*Problem*.
Below are lines of data; restate word for word those running from the line containing "Image resolution: width=1400" to the line containing "You are a computer-use agent. This", inclusive, and no others.

===== Task material =====

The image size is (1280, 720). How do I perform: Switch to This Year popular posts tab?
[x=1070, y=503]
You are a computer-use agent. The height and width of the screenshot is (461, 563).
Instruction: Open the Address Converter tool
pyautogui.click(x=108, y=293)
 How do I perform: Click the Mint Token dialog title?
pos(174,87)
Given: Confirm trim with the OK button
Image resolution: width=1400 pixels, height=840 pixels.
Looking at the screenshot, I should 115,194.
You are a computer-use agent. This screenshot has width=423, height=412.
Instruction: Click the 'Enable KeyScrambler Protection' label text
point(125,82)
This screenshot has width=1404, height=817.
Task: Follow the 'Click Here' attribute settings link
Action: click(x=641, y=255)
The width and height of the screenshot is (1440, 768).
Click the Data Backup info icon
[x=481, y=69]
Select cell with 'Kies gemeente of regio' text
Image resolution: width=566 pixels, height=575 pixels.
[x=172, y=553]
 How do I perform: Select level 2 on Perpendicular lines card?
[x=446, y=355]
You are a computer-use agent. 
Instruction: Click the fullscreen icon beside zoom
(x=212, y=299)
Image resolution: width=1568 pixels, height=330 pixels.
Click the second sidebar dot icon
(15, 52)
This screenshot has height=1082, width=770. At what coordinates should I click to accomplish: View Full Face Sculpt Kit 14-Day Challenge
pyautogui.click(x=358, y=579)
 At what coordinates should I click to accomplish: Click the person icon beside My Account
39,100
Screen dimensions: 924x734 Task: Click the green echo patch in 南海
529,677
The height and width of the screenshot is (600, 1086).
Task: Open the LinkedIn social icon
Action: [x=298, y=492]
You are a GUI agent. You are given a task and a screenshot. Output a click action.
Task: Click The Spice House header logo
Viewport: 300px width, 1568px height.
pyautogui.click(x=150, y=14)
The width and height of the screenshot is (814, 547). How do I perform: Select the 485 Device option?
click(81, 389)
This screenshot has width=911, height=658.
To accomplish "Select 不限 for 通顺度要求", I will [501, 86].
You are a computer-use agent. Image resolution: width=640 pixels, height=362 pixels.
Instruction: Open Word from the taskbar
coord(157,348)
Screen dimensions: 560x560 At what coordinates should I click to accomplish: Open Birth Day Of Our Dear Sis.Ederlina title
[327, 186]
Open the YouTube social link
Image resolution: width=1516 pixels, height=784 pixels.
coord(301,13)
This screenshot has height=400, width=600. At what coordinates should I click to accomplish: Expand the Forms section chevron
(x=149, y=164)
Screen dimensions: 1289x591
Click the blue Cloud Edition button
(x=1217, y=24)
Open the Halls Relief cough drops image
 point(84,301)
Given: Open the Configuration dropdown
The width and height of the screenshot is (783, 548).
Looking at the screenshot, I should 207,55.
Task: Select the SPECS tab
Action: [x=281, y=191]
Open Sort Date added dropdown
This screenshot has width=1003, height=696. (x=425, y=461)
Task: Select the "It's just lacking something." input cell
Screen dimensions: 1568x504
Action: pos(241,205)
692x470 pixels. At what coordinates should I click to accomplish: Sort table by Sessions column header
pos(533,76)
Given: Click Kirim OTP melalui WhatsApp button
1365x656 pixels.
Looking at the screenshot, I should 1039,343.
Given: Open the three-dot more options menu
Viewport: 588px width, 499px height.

=====

*Your solution*.
Image resolution: width=1400 pixels, height=840 pixels.
Looking at the screenshot, I should 115,194.
You are a computer-use agent. This screenshot has width=423, height=412.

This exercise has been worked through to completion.